Pfizer (PFE) shares rose 38% in the year after Viagra, its erectile dysfunction drug, won approval in 1998. But those gains fizzled by 2004, as competing drugs were developed for the same condition and Pfizer failed to come up with other blockbuster compounds to replace those facing the loss of patent protection.
The only option for most companies is to keep innovating, trying to stay one step ahead of competitors. Companies that can achieve that goal, like Apple, are rare, analysts note.
"It's very difficult to sustain innovation," says Wyatt Crumpler, who oversees portfolio managers at American Beacon Advisors. "Most companies will flame out over time."
Innovative and Deep-Pocketed
Yoshikami advises investors to look for innovative companies with strong finances—or that are backed by investors with deep pockets. "That gives you the staying power and helps you continue to innovate," he says. One example, he says, is BYD Co., a Chinese battery maker partly owned by Berkshire Hathaway (BRK/A), which is led by billionaire investor Warren Buffett.

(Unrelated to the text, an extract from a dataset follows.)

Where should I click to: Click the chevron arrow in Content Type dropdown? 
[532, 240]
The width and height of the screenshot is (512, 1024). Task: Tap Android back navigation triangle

Big companies are often much better at making many small improvements than coming up with one big blockbuster innovation, Crumpler notes, citing the philosophy of kaizen, or "continuous improvement," pioneered by many Japanese companies.
In theory, stock prices reflect a company's long-term prospects. And when innovation is happening rapidly, the future is often very difficult to predict.
It's important to keep a close eye on a company's product pipeline, Crumpler says. If a company shows any signs of slowing down its pace of innovation, it's a good idea to sell. "You really need to stay on top of it [and] get out before it's too late," he says.
Many find new products far too risky and uncertain to justify betting on specific companies. One alternate strategy pursued by CBIZ's D'Arcy is to invest in a broad array of stocks that are benefiting from innovation. Though it's hard to predict which tech company will win or lose out in the end, he says, "I don't think the technology revolution is over." So, he invests in the iShares S&P North American Technology Sector Index Fund (IGM).
Still, it's hard for investors to ignore innovation when picking stocks. Every company—even in relatively stable, boring industries—won't survive without coming up with new products and services. "Or they're going to lose market share," Sutherland says. "Nobody in business can relax."